Right. This is what the original (single processor) GRUB did. And this
was used by the "GRUB-PA" algorithm:
https://www.researchgate.net/profile/Giuseppe_Lipari/publication/220800940_Using_resource_reservation_techniques_for_power-aware_scheduling/links/09e41513639b2703fc000000.pdf

(basically, GRUB-PA uses GRUB for reclaiming, and scales the CPU
frequency based on Uact)


> Now, you do DVFS using that same Uact. If we lower the clock, we need

> more time, so would we then not end up with something like:

> 

> 	dq = 1/Uact -dt


Well, in the GRUB-PA algorithm GRUB reclaiming is the mechanism used to
give more runtime to the task... Since Uact is < 1, doing
	dq = - Uact * dt
means that we decrease the current runtime by a smaller amount of time.
And so we end up giving more runtime to the task: instead of giving 
dl_runtime every dl_period, we give "dl_runtime / Uact" every
dl_period... And since the CPU is slower (by a ratio Uact), this is
equivalent to giving dl_runtime at the maximum CPU speed / frequency
(at least, in theory :).


> After all; our budget assignment is such that we're able to complete

> our work at max freq. Therefore, when we lower the frequency, we'll have

> to increase budget pro rata, otherwise we'll not complete our work and

> badness happens.


Right. But instead of increasing dl_runtime, GRUB-PA decreases the
amount of time accounted to the current runtime.


> Say we have a 1 Ghz part and Uact=0.5 we'd select 500 Mhz and need

> double the time to complete.

> 

> Now, if we fold these two together, you'd get:

> 

> 	dq = Uact/Uact -dt = -dt


Not sure why " / Uact"... According to the GRUB-PA algorithm, you just
do
	dq = - Uact * dt = -0.5dt
and you end up giving the CPU to the task for 2 * dl_runtime every
dl_period (as expected)

> Because, after all, if we lowered the clock to consume all idle time,

> there's no further idle time to reclaim.

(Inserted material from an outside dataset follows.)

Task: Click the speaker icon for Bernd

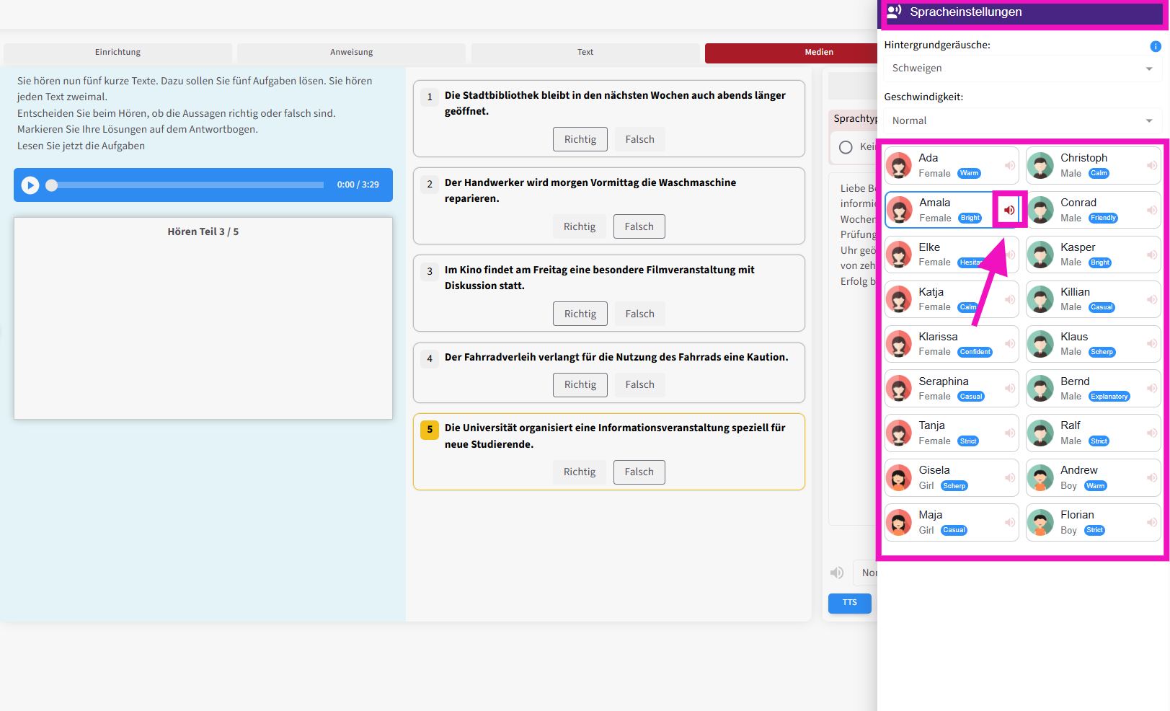Action: [1152, 389]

The idea of GRUB-PA is that you do not change dl_runtime... So, the
task is still "nominally reserved" dl_runtime every dl_period (in
this example, 1/2*dl_period every dl_period)... It is the reclaiming
mechanism that allows the task to execute for dl_runtime/Uact every
dl_period (in this example, for dl_period every dl_period, so it
reclaims 1/2dl_period every dl_period).


> Now, of course, our DVFS assignment isn't as precise nor as

> deterministic as this, so we'll get a slightly different ratio, lets

> call that Udvfs.


This is where GRUB-PA starts to have issues... :)
The implicit assumption is (I think) that is the DVFS mechanism cannot
assign exactly the requested frequency then it makes a "conservative"
assignment (assigning a frequency higher than the requested one).

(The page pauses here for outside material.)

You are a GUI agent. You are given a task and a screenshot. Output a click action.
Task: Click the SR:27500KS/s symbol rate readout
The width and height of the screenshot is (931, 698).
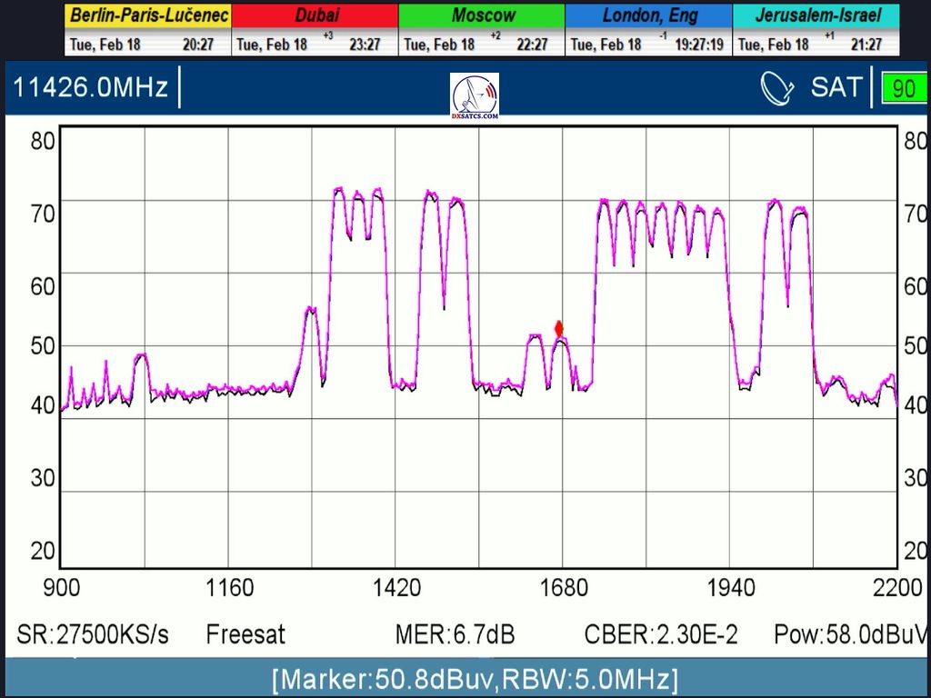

> So would then not GRUB change into something like:

> 

> 	dq = Uact/Udvfs -dt

> 

> Allowing it to only reclaim that idle time that exists because our DVFS

> level is strictly higher than required?


I think GRUB should still do "dq = -Uact * dt", trying to reclaim all
the idle CPU time (up to the configured limit, of course).



				Luca

> 

> This way, on our 1 GHz part, with Uact=.5 but Udvfs=.6, we'll allow it

> to reclaim just the additional 100Mhz of idle time.

> 

> 

> Or am I completely off the rails now?
Peter Zijlstra July 25, 2017, 1:51 p.m. UTC | #3
On Tue, Jul 25, 2017 at 09:03:08AM +0200, Luca Abeni wrote:

> > I'm still confused..

> > 

> > So GRUB does:

> > 

> > 	dq = Uact -dt

> > 

> > right?

> 

> Right. This is what the original (single processor) GRUB did. And this

> was used by the "GRUB-PA" algorithm:

> https://www.researchgate.net/profile/Giuseppe_Lipari/publication/220800940_Using_resource_reservation_techniques_for_power-aware_scheduling/links/09e41513639b2703fc000000.pdf

> 

> (basically, GRUB-PA uses GRUB for reclaiming, and scales the CPU

> frequency based on Uact)

> 

> 

> > Now, you do DVFS using that same Uact. If we lower the clock, we need

> > more time, so would we then not end up with something like:

> > 

> > 	dq = 1/Uact -dt

> 

> Well, in the GRUB-PA algorithm GRUB reclaiming is the mechanism used to

> give more runtime to the task... Since Uact is < 1, doing

> 	dq = - Uact * dt

> means that we decrease the current runtime by a smaller amount of time.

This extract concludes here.